SOURCE RECORDS:
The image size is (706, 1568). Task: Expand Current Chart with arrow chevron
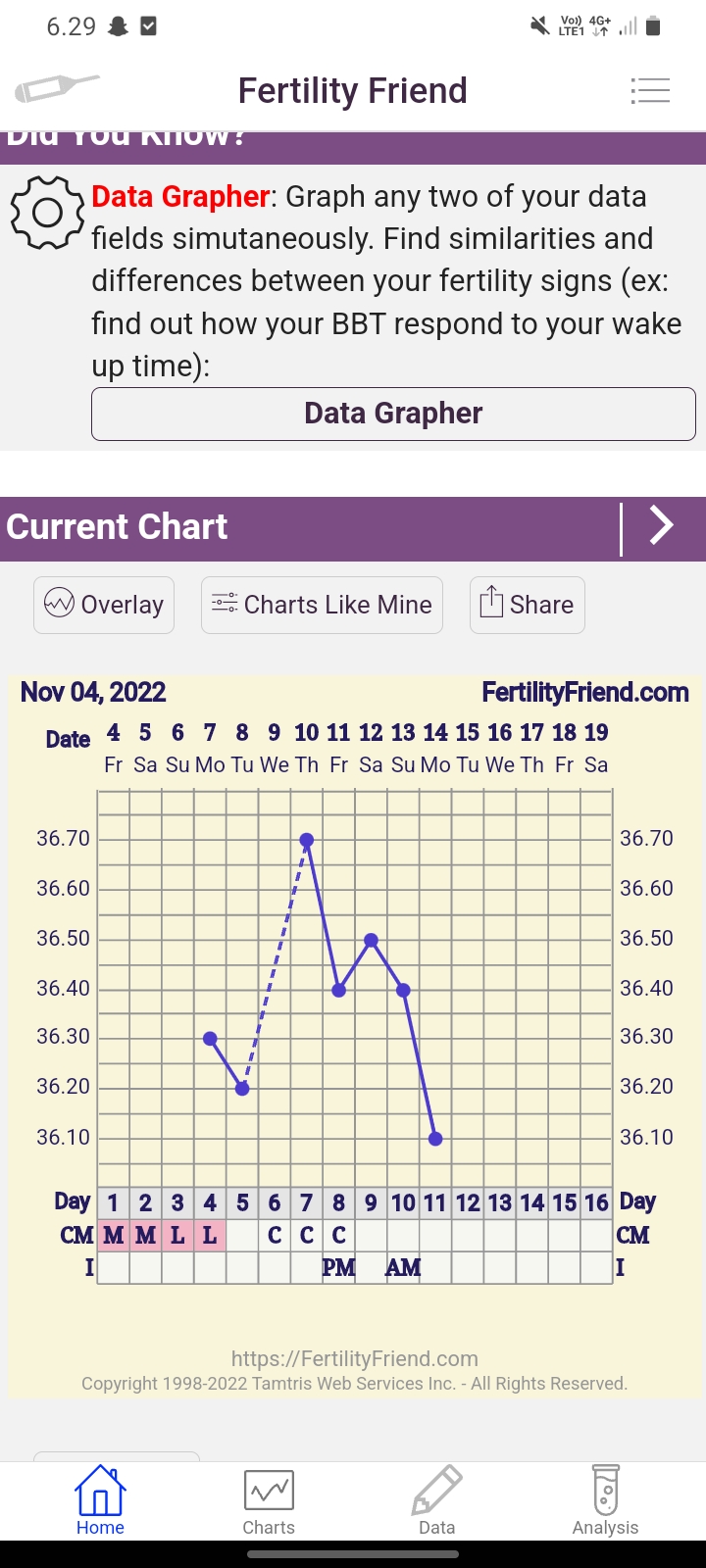pyautogui.click(x=662, y=526)
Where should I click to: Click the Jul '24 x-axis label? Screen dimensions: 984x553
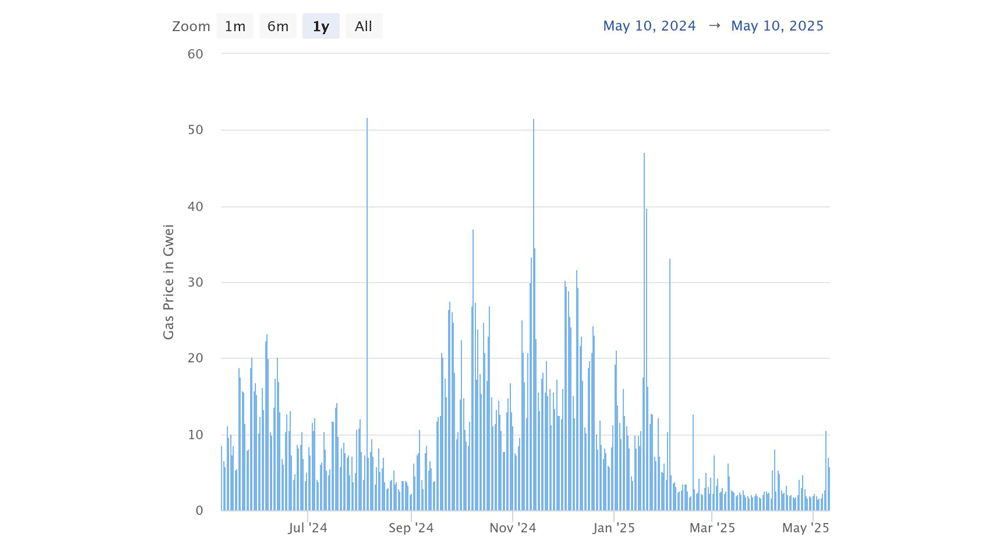pos(307,528)
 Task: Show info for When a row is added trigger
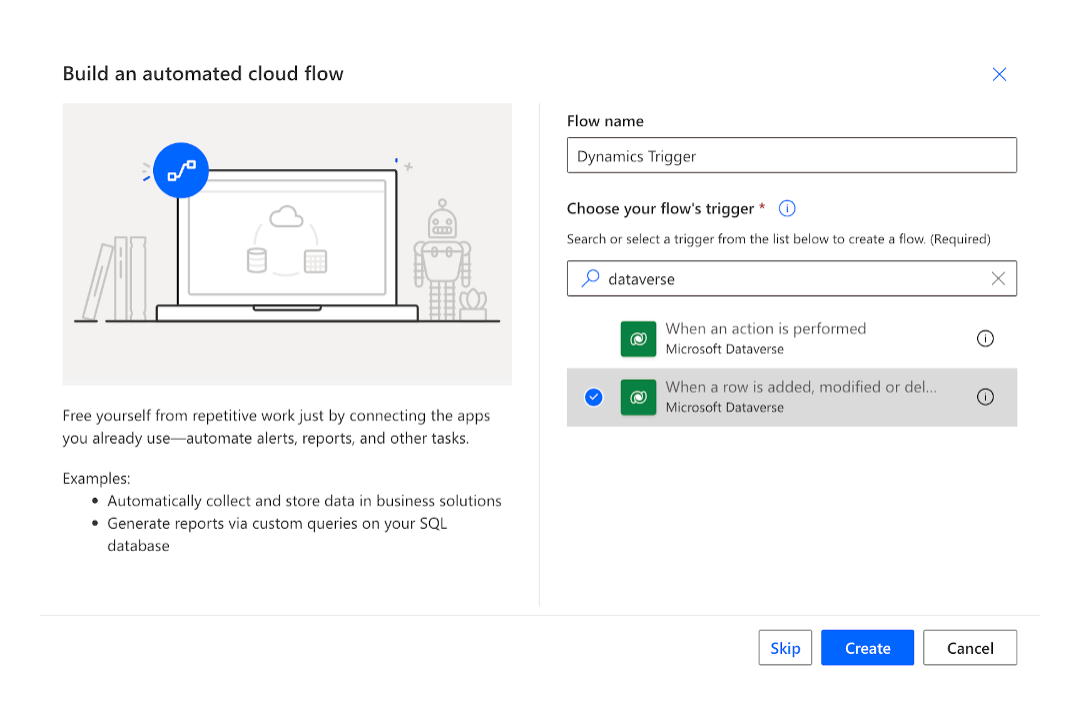tap(985, 397)
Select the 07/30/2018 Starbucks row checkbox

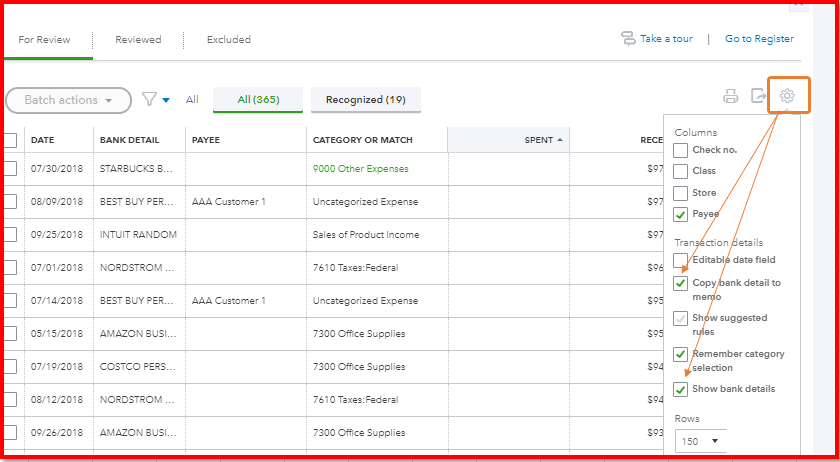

DIRECTIVE: Copy out the text of every record above word for word, leaving out the pictures.

THE ANSWER:
The image size is (706, 1568). Task: Expand Current Chart with arrow chevron
pyautogui.click(x=662, y=526)
Where should I click to: Click the Jul '24 x-axis label? Screen dimensions: 984x553
pos(307,528)
 Task: Show info for When a row is added trigger
tap(985, 397)
Select the 07/30/2018 Starbucks row checkbox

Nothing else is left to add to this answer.